Ahh...actually, good legit question, and both sides started addressing that quite a while ago. One of my friends from high school works for Verizon, he runs the bandwidth for the eastern seaboard of the US. And I mean the whole eastern backbone/pipe. Now and then we have some "catchup" discussions about stuff...and I'm always poking around about ISP stuff from the high up birds eye view that he has.

One of the main reasons that broadband accounts for the home users have such a low "upload"? In case someone gets infected and starts spewing out bad stuff...you want to limit how much damage can be done by a rogue PC. Many ISPs actually do randomly monitor bandwidth, and they'll take action against an account that "shows up on their radar".

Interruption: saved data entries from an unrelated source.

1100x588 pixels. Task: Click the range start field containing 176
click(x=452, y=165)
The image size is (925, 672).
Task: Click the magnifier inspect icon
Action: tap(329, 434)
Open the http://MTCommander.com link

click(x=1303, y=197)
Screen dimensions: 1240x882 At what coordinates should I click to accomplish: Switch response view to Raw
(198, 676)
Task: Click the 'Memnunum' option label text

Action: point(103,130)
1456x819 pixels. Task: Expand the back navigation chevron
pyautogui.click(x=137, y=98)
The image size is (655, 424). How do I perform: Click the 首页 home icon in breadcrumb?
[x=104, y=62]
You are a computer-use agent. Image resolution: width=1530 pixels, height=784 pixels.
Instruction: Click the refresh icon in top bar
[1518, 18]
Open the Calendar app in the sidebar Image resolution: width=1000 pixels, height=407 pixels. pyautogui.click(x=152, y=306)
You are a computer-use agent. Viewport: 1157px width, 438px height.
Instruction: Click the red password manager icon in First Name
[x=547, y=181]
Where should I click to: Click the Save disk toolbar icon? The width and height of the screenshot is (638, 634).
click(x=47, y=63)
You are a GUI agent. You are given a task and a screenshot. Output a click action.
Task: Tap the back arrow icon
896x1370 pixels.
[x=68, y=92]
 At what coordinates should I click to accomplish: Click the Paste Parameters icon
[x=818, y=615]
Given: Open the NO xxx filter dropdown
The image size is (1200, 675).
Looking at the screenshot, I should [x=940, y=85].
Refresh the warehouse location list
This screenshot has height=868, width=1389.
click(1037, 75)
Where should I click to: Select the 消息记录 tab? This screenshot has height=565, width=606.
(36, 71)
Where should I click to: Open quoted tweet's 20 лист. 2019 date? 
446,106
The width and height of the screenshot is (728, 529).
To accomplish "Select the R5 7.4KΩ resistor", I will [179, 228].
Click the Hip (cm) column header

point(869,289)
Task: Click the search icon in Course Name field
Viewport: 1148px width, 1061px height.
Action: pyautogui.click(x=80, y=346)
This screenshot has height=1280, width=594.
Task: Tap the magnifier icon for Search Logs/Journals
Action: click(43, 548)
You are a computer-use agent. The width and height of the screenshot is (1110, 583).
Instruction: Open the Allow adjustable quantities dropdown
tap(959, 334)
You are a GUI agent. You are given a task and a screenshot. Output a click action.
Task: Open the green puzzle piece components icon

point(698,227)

The bad guys know enough to keep stuff low enough to not show up on the ISPs radar, their bots don't spew out SPAM at full throttle. Remember, they want their little bot programs to remain silent, undiscovered. They just squirt out randomly varying amounts of e-mail, not full throttle. SPAM e-mail is small, usually spam is without attachments, small amount of content, so it's not a lot of data that shows up.

Regarding bandwidth for your ISP..it's the p2p/torrent kids/abusers that knock the heck out of that.
 

ChowderMan

Pizza Chef
Super Site Supporter
yeah but . . .

the ISPs (can) know everything every user is/has/was/ever did-doing.
what sites, how long, how many emails, etc.

it's not a technical "can we" issue. it's a politically charged / privacy / whatever issue.

actually, it is not even 'political' - how many users have more than one option of cable or FIOS or DSL?

users have many dial-up ISP, or one broad band provider. click it or leave it.

where there's a will there's a way.
the way is there, the will is not there.
 

Adillo303

*****
Gold Site Supporter
Chowder has just actually defined the issue.

Commercial interests have lots of options. End users can only choose from what is on the pole outside.

Back to being a food site. Anyone remember the recent debacle with food network and Cablevision?
 

YeOldeStonecat

New member
yeah but . . .

the ISPs (can) know everything every user is/has/was/ever did-doing.
what sites, how long, how many emails, etc.

it's not a technical "can we" issue. it's a politically charged / privacy / whatever issue.

actually, it is not even 'political' - how many users have more than one option of cable or FIOS or DSL?

users have many dial-up ISP, or one broad band provider. click it or leave it.

where there's a will there's a way.
the way is there, the will is not there.

But to sift through all that info, takes manpower and resources, and it's only worth it up to a point.

End users usually have just 1x cable provider, but you actually have many more DSL providers than just the local telco. People just assume it's the local telco and nobody else, but if the phone line goes to your house, there's usually another 1/2 dozen and more DSL ISPs that you can use.
 

Adillo303

*****
Gold Site Supporter
but you actually have many more DSL providers than just the local telco. People just assume it's the local telco and nobody else, but if the phone line goes to your house, there's usually another 1/2 dozen and more DSL ISPs that you can use.

Ah yes, but, the local Telco still owns / manages the copper. I have been told by the techs, they take care of their won first.
 

Keltin

New member
Gold Site Supporter
Ah yes, but, the local Telco still owns / manages the copper. I have been told by the techs, they take care of their won first.


True that. Major Telcos own the copper but lease it out to smaller CLECs all the time. I'd venture to say they (the major Telcos like AT&T or Bellsouth) make the majority of their twisted pair money on CLEC leases these days.